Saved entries

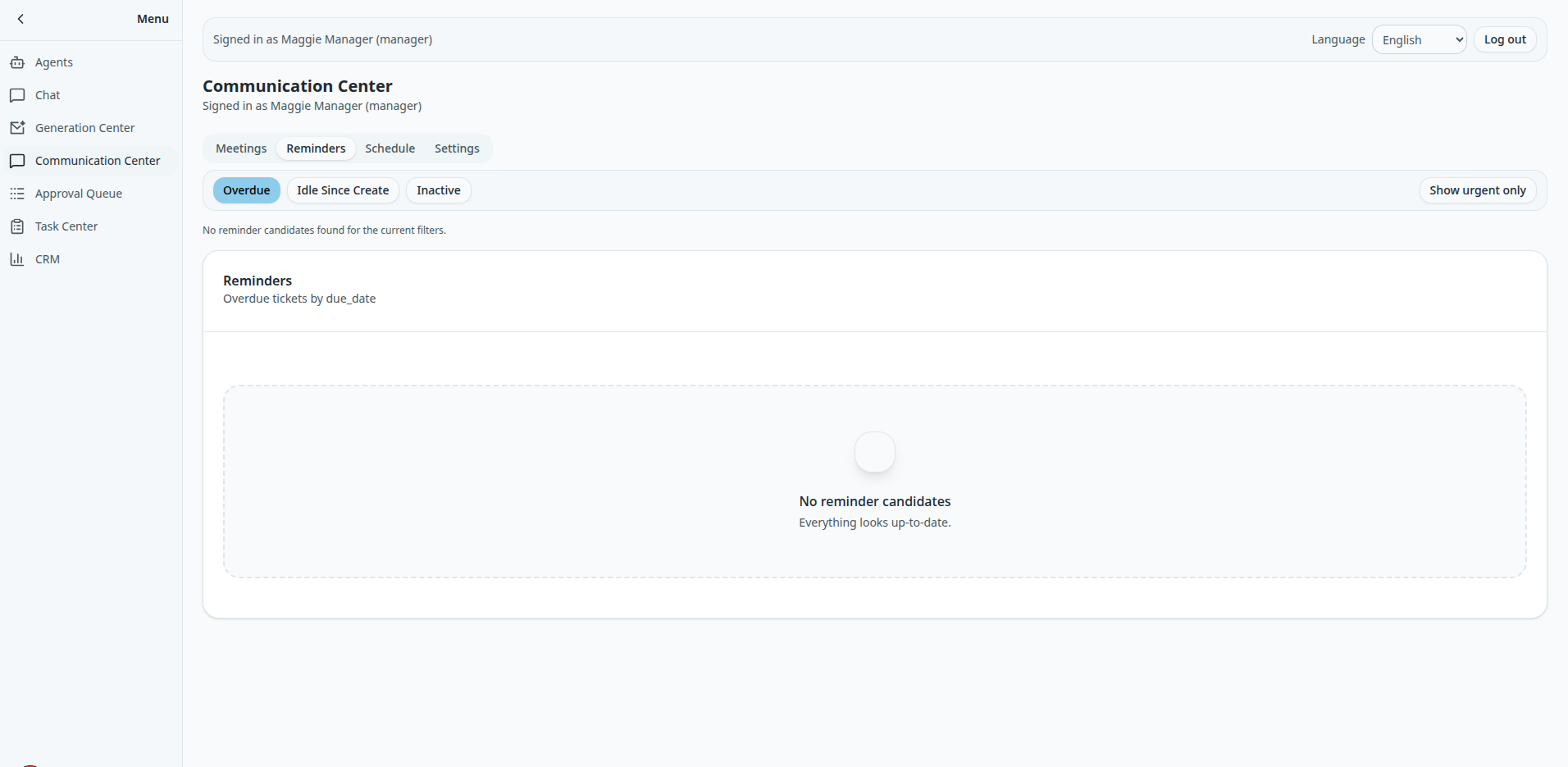Click the Generation Center mail icon

pyautogui.click(x=17, y=128)
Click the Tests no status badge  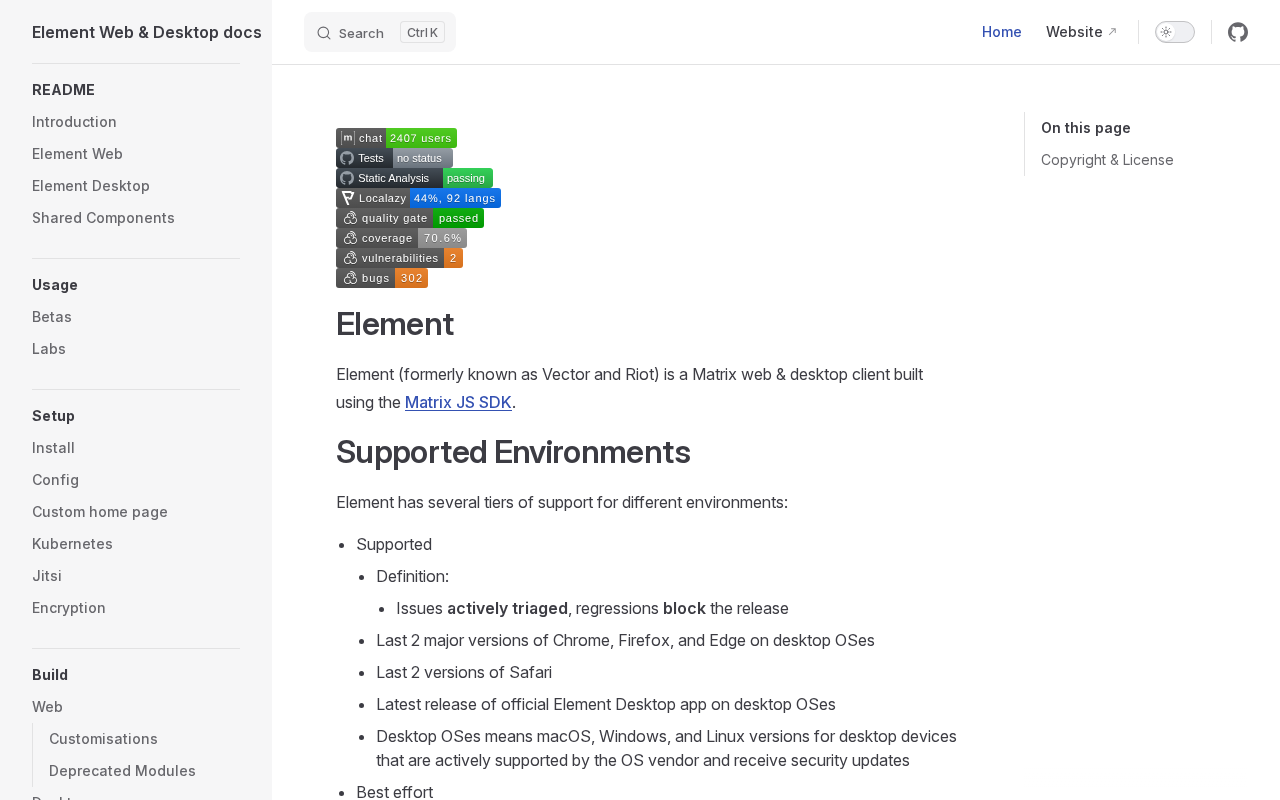tap(394, 158)
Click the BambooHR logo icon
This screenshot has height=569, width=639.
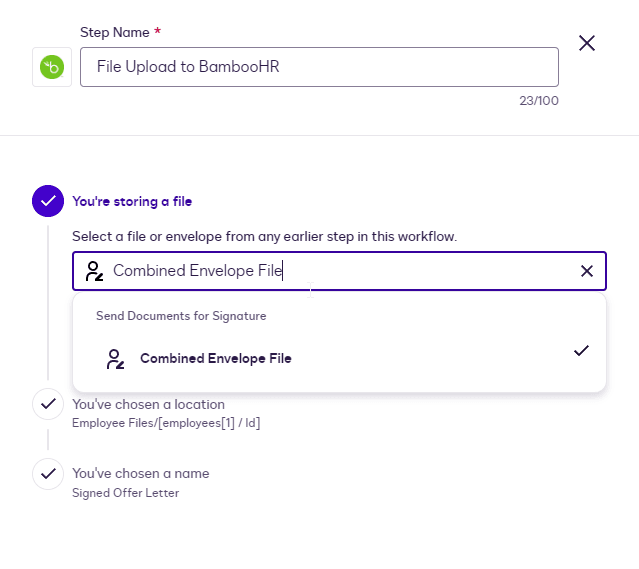(51, 67)
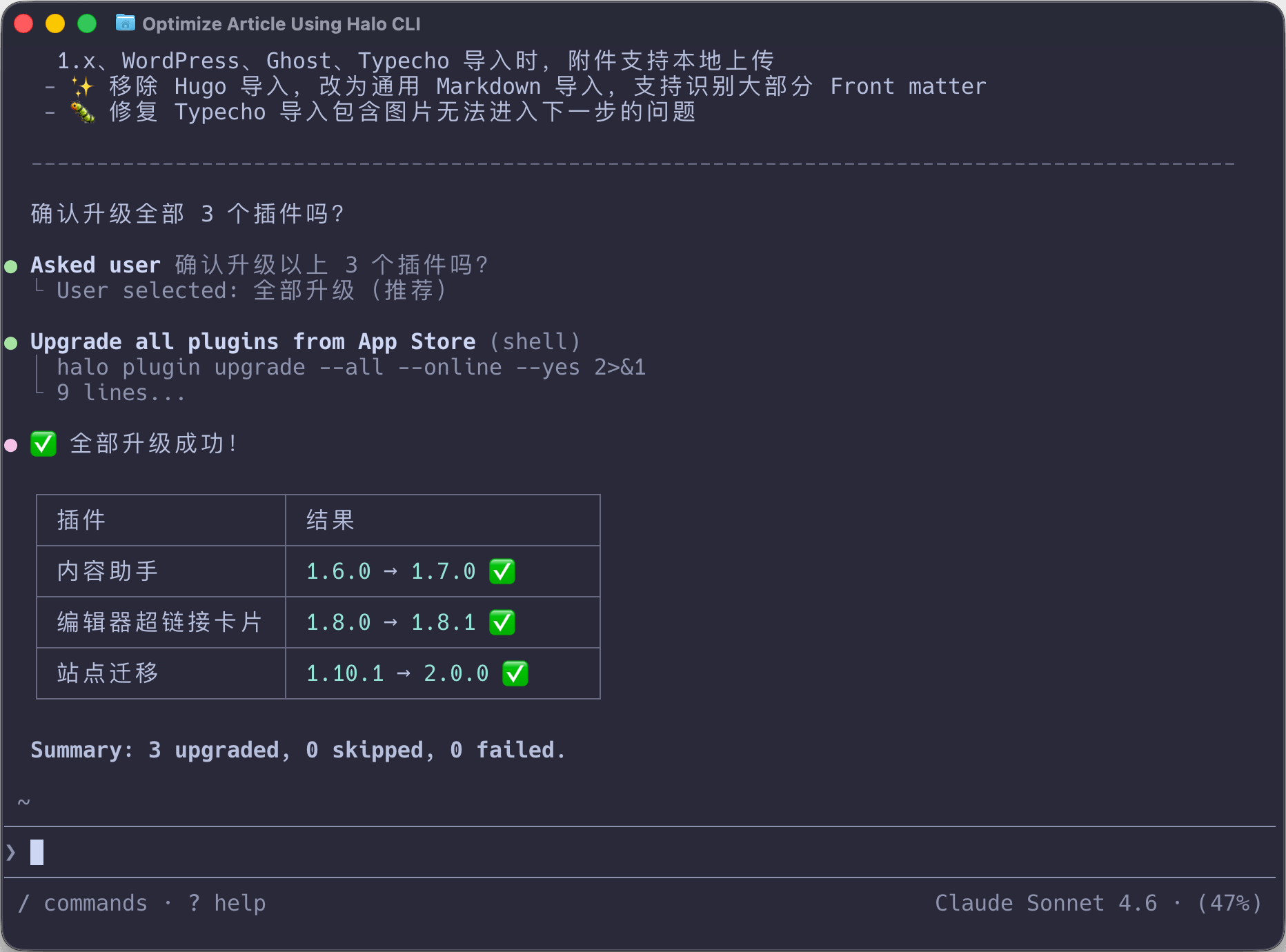Click the "/ commands" hint in the footer
The height and width of the screenshot is (952, 1286).
(x=83, y=903)
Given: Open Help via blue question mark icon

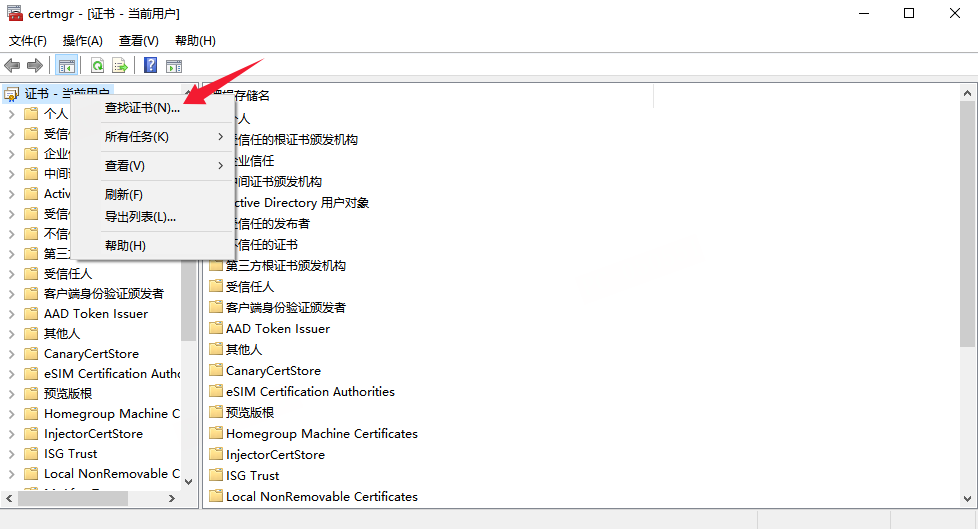Looking at the screenshot, I should coord(150,66).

[PROMPT] Return nothing except the lines from the line with "Click the BambooHR logo icon" through the last line of the records above, copied exactly and without pictures.

[ANSWER SECTION]
Click the BambooHR logo icon
This screenshot has height=569, width=639.
(51, 67)
Click the "/ commands" hint in the footer
The height and width of the screenshot is (952, 1286).
(x=83, y=903)
Given: Open Help via blue question mark icon

Looking at the screenshot, I should coord(150,66).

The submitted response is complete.